Unit-level combat models provide computational efficiency, with the result that they can simulate large scenarios in terms of geographic scope and size of military forces involved and are often able to execute much faster than real-time. However, existing unit-level combat models (such as Lanchester equations) don't exploit the detailed performance data and high-fidelity models that are available at the entity level. In entity-level combat models combat phenomenology, such as moving, sensing, and shooting, is represented at entity level, which is both more intuitively acceptable to users and more directly supportable by available test and operational data on entity performance than the abstract equations of a unit-level model. However, current pure entity-level combat models tend to produce unrealistically high attrition.
Under DARPA sponsorship, we have developed an alternative unit-level combat resolution algorithm.

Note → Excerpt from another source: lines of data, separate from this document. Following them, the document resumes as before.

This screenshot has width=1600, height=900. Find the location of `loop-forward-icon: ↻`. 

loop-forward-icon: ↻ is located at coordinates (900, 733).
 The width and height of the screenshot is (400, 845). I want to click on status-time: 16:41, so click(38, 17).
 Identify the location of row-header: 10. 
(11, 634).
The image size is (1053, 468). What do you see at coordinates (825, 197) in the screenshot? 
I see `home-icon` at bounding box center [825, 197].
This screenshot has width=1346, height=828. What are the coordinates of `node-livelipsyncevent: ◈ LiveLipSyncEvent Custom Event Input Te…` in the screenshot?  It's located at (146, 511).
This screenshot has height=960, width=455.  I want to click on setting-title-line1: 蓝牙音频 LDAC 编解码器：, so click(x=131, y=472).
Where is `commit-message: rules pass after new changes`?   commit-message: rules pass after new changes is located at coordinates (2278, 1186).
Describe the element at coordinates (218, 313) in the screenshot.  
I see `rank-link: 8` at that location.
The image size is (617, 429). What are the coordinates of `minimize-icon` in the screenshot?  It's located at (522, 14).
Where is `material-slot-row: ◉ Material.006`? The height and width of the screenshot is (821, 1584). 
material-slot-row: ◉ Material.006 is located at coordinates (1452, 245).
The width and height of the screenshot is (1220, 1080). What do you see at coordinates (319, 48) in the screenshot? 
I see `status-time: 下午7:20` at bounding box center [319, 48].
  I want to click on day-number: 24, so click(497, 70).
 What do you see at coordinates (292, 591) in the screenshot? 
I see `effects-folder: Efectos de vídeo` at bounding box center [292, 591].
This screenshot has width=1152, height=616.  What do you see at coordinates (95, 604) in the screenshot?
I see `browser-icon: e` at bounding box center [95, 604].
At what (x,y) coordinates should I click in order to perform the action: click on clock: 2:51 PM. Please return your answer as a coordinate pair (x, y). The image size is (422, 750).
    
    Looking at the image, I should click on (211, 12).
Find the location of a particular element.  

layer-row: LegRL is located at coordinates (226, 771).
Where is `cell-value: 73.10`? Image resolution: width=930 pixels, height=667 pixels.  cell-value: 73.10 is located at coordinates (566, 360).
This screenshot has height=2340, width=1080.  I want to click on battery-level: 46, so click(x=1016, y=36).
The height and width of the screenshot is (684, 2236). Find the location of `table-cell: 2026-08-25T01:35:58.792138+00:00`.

Within it the effects of moving, sensing, and shooting on unit-level combat outcome are based on entity-level performance information, directly supportable by test and operational data. Despite entity-level basis, the algorithm is sufficiently abstract to allow responsive execution in the context of a unit-level simulation. Entity-level performance is represented by a set of probability functions that eliminate as much entity level detail as possible while retaining the important effects of entity-level performance on combat outcome. These probability functions, all of which are based on entity-level data and models, include intervisibility, detection, kill, and location. The functions operate within equations that consider potential interactions between entity types and likely locations of entities of different types.
This paper will explain the combat resolution algorithm, its basic equations, the probability functions, and how the latter are based on entity-level data. It will also report work to test the new algorithm by comparing its results with the outcome of a historical battle.